Xiuzhen, Yang; Zheming, Xu; Li, Li; Jingjing, Wang; Chang, Tao; Ran, Tao; Jingjing, Ye.
Afiliación
  • Xiuzhen Y; Department of Ultrasound, Children's Hospital, Zhejiang University School of Medicine, National Clinical Research Center for Child Health, Hangzhou, China.
  • Zheming X; Department of Urology, Children's Hospital, Zhejiang University School of Medicine, National Clinical Research Center for Child Health, Hangzhou, China.
  • Li L; Department of Ultrasound, Children's Hospital, Zhejiang University School of Medicine, National Clinical Research Center for Child Health, Hangzhou, China.
  • Jingjing W; Department of Nephrology, Children's Hospital, Zhejiang University School of Medicine, National Clinical Research Center for Child Health, Hangzhou, China.
  • Chang T; Department of Urology, Children's Hospital, Zhejiang University School of Medicine, National Clinical Research Center for Child Health, Hangzhou, China.
  • Ran T; Department of Clinical Laboratory, Children's Hospital, Zhejiang University School of Medicine, National Clinical Research Center for Child Health, Hangzhou, China.
  • Jingjing Y; Department of Ultrasound, Children's Hospital, Zhejiang University School of Medicine, National Clinical Research Center for Child Health, Hangzhou, China.
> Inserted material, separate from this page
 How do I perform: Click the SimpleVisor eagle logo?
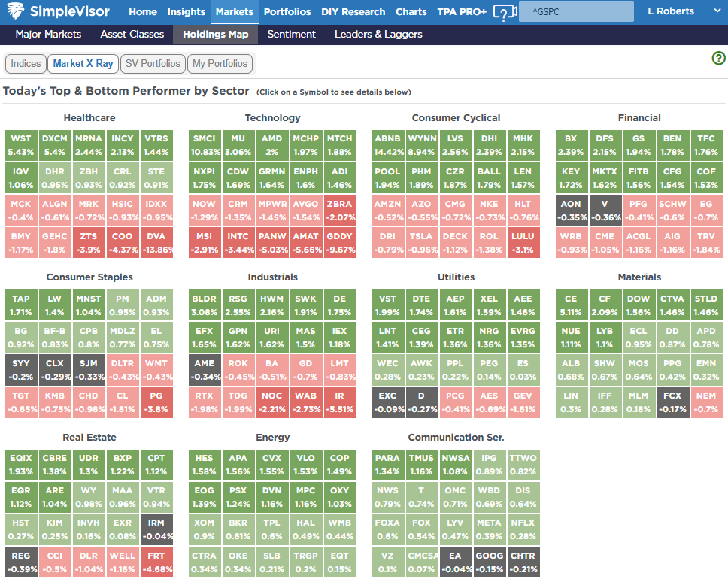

J Ultrasound Med ; 2024 Aug 27.
Article en En | MEDLINE | ID: mdl-39189719
ABSTRACT
The phenomenon of intrarenal reflux (IRR) has been considered a crucial link between vesicoureteral reflux (VUR) and segmental scarring. We conducted a study on renal length in 104 children diagnosed with Grades III-V VUR, with or without IRR, using contrast-enhanced voiding urosonography (ceVUS). The patients were divided into two treatment groups the conservative antibiotic prophylaxis (CAP) group and the operation group, which were further categorized into two subgroups the IRR group and the non-IRR group. Our findings revealed an incidence rate of 35.96% (41/114) for IRR occurrence, with 43.42% (33/76) occurring in upper renal segments, 32.89% (25/76) in lower segments, and 23.68% (18/76) in middle segments. In the CAP group where the effects of IRR persisted, the renal growth observed was as follows IRR group-0.19 ± 0.13 cm; non-IRR group-0.39 ± 0.23 cm; contralateral negative group-0.66 ± 0.35 cm; control group-0.46 ± 0 .25 cm respectively (P < .05). In the operation group, where the effects of IRR were eliminated, the renal growth for the IRR group, non-IRR group, contralateral negative group, and control group was 0.46 ± 0.22 cm, 0.54 ± 0.31 cm, 0.67 ± 0 .42 cm, and 0.36 ± 0.17 cm respectively (P < .005). In conclusion, the presence of IRR can impact renal growth in children diagnosed with Grades III-V primary VUR. Following surgical intervention, the IRR kidney does not exhibit catch-up growth; however, it demonstrates parallel growth alongside the unaffected kidney. Conversely, the non-IRR kidney experiences catch-up growth. Therefore, for children presenting with Grades III-V primary VUR combined with IRR, a more aggressive treatment approach such as surgery is recommended.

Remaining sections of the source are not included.